Prompt =>
Search term "handle": copy each line of the data containing it.

Material for this exercise =>
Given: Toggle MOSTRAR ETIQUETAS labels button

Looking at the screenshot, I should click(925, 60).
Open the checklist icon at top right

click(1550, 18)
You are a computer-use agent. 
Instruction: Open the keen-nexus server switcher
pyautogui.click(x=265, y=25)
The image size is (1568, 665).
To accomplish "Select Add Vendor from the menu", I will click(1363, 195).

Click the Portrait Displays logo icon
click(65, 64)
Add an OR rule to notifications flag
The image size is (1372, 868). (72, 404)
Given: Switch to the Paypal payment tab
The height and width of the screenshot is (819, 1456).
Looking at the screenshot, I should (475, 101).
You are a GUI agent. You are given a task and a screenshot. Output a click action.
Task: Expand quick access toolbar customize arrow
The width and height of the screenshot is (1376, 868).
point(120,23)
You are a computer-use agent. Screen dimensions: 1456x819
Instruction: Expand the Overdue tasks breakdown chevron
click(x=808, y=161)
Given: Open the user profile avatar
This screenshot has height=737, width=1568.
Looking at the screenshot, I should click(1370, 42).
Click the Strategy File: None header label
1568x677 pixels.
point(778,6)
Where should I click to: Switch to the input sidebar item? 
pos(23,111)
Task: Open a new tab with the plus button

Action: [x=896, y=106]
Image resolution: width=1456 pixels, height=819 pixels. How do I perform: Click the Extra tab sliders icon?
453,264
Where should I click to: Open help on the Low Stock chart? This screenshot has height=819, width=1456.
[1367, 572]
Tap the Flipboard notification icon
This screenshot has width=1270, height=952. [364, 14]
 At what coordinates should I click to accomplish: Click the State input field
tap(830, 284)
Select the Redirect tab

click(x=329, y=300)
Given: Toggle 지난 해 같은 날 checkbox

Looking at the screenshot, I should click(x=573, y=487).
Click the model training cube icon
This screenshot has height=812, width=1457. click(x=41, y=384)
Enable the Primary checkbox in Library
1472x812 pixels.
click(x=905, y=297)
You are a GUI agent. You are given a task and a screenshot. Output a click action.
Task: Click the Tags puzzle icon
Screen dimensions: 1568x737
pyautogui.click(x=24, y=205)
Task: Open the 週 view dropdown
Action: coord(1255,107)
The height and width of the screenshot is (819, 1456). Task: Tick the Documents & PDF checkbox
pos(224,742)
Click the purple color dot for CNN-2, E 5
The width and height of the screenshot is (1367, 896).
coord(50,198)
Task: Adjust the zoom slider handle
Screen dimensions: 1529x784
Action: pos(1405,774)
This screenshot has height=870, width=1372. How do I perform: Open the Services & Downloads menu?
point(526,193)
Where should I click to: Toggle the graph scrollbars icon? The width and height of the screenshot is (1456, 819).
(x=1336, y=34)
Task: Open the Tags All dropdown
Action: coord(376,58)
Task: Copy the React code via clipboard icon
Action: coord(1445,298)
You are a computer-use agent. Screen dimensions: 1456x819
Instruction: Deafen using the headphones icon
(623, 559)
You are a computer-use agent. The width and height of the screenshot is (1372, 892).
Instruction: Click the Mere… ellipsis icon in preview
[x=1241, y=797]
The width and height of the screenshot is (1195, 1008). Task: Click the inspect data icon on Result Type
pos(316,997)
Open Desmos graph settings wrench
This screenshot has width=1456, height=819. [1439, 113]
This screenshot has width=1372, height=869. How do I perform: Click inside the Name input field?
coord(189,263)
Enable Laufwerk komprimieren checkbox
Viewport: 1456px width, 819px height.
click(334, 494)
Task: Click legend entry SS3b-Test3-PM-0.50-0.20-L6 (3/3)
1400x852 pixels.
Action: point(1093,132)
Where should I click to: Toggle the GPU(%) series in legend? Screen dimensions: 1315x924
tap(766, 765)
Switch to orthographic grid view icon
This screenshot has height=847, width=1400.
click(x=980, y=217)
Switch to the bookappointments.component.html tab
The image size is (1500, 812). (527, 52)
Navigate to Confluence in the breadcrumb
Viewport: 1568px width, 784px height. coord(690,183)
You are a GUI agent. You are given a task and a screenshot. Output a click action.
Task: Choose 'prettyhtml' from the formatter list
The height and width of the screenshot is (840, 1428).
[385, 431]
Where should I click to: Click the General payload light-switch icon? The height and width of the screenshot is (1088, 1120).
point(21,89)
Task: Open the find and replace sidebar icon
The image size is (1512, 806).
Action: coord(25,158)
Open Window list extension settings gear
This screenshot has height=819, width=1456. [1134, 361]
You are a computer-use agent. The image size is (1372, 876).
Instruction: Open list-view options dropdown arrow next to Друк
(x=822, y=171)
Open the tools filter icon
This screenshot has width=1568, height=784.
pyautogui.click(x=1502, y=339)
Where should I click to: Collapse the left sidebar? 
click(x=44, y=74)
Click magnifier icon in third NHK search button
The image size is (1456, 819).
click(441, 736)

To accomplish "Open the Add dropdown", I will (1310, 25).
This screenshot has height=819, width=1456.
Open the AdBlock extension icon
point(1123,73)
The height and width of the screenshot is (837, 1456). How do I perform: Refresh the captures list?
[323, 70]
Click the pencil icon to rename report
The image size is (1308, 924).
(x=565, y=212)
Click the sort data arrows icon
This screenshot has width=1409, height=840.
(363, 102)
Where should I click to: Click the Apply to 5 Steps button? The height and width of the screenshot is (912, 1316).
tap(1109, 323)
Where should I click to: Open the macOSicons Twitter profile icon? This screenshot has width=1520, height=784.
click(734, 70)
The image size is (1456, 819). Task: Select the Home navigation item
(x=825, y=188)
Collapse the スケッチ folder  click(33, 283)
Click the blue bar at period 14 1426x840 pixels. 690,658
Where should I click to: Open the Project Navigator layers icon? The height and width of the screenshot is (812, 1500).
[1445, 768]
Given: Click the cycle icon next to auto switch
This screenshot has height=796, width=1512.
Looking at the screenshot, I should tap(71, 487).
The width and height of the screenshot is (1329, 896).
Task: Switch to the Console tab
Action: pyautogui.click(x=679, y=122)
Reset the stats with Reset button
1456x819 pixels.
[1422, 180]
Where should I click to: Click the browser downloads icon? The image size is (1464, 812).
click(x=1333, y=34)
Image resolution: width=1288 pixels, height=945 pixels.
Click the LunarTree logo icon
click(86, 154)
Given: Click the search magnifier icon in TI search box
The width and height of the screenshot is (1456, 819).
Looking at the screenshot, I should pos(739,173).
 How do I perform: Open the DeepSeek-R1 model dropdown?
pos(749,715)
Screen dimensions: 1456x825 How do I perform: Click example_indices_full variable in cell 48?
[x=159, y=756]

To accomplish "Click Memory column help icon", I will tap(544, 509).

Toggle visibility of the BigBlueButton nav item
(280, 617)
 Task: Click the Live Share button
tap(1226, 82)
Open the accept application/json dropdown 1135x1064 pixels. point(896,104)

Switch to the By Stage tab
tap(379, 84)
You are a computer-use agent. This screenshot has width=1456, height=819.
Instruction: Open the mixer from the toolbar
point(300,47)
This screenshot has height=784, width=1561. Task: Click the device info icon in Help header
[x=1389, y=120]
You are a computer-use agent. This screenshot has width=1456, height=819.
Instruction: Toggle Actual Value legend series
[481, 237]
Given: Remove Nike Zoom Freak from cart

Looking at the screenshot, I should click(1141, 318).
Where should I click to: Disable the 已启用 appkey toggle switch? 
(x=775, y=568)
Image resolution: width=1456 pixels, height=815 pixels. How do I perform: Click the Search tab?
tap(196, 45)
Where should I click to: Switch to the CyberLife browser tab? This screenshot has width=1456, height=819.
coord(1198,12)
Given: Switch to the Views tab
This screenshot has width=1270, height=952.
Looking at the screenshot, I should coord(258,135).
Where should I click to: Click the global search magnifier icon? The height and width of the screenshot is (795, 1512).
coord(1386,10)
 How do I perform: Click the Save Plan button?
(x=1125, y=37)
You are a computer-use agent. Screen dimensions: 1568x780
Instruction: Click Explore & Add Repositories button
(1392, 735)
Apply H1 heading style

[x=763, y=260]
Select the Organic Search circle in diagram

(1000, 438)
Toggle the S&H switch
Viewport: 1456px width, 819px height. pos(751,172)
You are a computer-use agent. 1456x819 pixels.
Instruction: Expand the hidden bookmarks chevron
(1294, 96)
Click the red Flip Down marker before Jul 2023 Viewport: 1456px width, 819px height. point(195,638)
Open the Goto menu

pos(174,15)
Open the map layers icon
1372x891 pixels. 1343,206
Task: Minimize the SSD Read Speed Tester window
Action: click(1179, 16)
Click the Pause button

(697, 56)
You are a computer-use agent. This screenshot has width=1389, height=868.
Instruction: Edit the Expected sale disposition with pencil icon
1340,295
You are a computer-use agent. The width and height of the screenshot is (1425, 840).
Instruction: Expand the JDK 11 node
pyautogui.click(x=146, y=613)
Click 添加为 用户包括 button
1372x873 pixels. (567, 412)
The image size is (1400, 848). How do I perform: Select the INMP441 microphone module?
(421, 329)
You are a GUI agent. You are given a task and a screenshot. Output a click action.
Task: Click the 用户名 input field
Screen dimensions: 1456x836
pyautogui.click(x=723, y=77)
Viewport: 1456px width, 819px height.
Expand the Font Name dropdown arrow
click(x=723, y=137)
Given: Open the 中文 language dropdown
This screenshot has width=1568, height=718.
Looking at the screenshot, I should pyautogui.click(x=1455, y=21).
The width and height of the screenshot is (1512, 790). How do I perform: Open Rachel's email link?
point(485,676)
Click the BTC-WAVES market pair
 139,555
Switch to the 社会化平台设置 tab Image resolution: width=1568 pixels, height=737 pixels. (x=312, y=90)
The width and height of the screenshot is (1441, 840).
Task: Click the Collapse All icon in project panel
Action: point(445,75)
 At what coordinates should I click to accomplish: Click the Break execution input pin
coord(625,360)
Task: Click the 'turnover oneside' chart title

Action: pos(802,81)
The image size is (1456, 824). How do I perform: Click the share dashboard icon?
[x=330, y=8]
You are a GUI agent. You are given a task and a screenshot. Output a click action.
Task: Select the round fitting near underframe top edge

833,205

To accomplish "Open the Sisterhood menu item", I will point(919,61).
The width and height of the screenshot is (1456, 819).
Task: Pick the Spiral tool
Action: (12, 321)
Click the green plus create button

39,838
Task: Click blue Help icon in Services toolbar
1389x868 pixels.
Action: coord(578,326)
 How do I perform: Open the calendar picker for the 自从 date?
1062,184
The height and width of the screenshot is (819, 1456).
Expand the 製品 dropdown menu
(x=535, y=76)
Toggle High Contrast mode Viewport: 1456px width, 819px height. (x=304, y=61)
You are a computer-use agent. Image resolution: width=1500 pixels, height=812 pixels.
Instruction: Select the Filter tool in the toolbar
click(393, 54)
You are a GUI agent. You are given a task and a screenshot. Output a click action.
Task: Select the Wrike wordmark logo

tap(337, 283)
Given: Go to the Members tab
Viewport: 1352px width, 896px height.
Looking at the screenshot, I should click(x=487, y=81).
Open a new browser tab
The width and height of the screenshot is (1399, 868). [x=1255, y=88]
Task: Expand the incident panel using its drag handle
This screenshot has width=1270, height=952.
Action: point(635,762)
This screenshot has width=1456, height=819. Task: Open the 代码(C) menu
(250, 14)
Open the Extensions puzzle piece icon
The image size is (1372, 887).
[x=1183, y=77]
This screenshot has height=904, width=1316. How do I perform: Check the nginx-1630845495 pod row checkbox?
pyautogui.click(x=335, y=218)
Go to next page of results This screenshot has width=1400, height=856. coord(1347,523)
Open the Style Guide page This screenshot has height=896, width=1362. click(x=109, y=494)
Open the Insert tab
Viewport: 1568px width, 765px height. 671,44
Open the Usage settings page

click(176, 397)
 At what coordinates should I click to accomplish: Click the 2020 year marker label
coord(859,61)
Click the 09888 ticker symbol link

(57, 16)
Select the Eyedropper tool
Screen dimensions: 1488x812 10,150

Solution to the problem =>
Task: Adjust the zoom slider handle
Task: Expand the incident panel using its drag handle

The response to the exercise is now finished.